A croquer
Le mystère de la bête du Gévaudan marque sombrement le règne de Louis XV. Tout commence en 1764 dans la petite province du Gévaudan en Lozère, région isolée aux routes désertes, lorsqu’une jeune fille de 14 ans, Jeanne Boulet, est retrouvée morte égorgée. La plaie laisse penser à une attaque par un animal sauvage et féroce. Cependant c’est le premier meurtre étrange d’une longue série puisque environ 130 cadavres de femmes et d’enfants seront ainsi retrouvés égorgés, voire démembrés et même décapités. La panique s’installe dans la région, plus personne n’ose aller garder les bêtes dans les prés de peur d’être tué à son tour.

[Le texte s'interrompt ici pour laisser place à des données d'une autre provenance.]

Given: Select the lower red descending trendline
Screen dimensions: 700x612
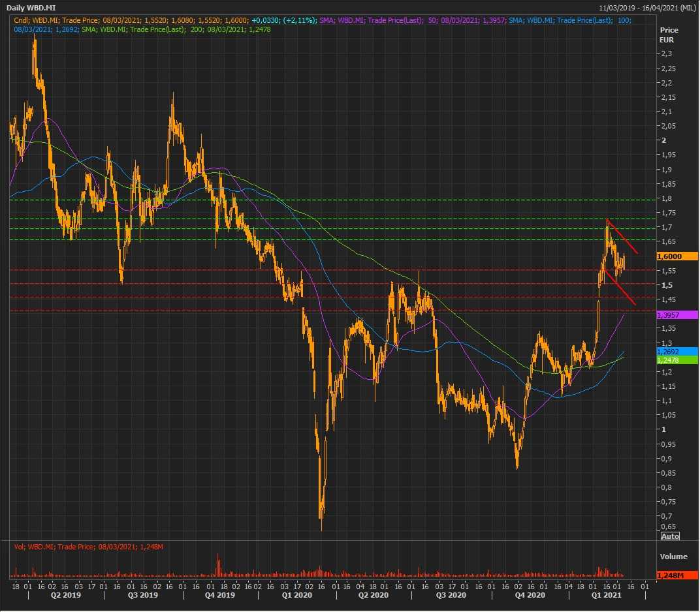Looking at the screenshot, I should (620, 288).
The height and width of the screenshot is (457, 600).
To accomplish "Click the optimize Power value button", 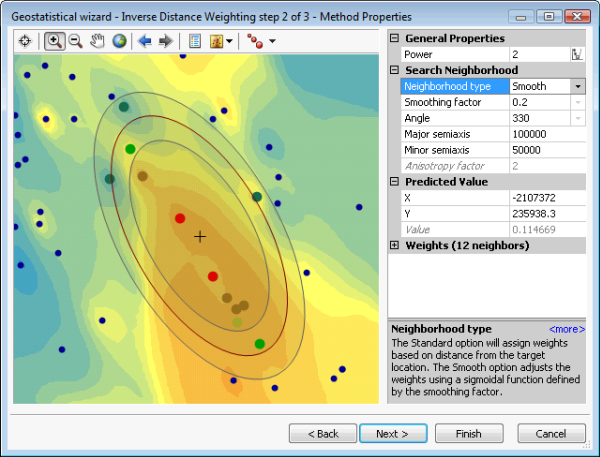I will [x=577, y=54].
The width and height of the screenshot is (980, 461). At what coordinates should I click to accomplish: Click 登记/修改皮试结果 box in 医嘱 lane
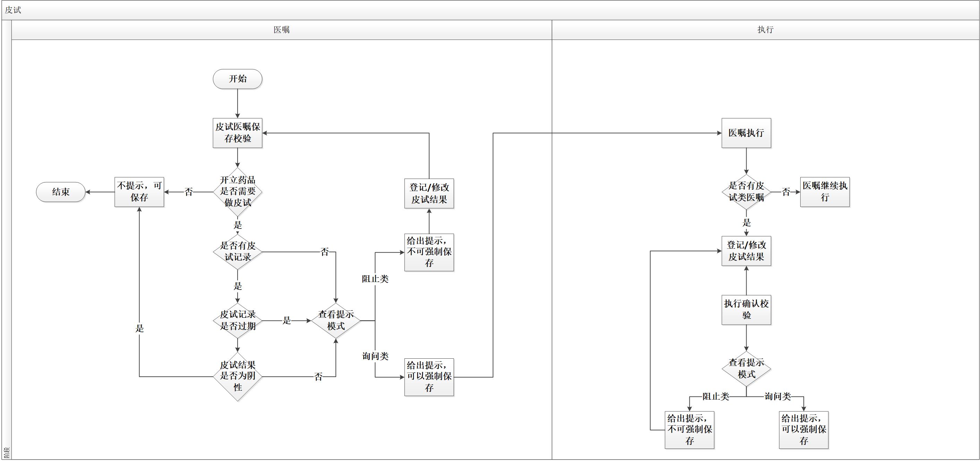click(429, 193)
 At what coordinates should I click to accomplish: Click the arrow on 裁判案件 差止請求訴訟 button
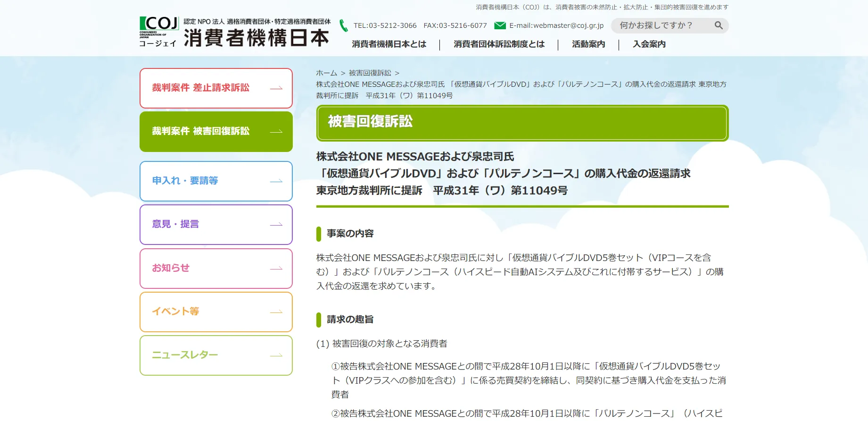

Comme c’est une région pauvre de France, éloignée des quelques progrès instaurés par Louis XV durant son règne, les familles envoient leurs enfants pour garder les troupeaux, et ils deviennent les principales victimes de cette bête que personne ne parvient à attraper. Il est à noter un élément important, si les victimes sont principalement des enfants ou des femmes et non des hommes, c’est parce qu’ils sont seuls dans les prés avec leurs troupeaux, non armés, tandis que les hommes sont groupés dans les champs et possèdent des faux ou des serpes. Si au départ les cadavres ne sont qu’égorgés, peu à peu la violence des attaques augmente, et l’état des cadavres est parfois calamiteux et horrible. A la fin de 1764, comme tout le monde pense qu’il s’agit d’un animal sauvage esseulé et affamé, une troupe de dragons part dans la forêt pour le traquer, mais les recherches restent vaines. Le capitaine des dragons, Duhamel, pense qu’il s’agit d’un loup et en fait tuer par dizaines sans que cela ne stoppe les attaques et va même les augmenter, poussant la fameuse bête à traquer les bergers dans les villages et les tuer sur place, parfois en plein jour.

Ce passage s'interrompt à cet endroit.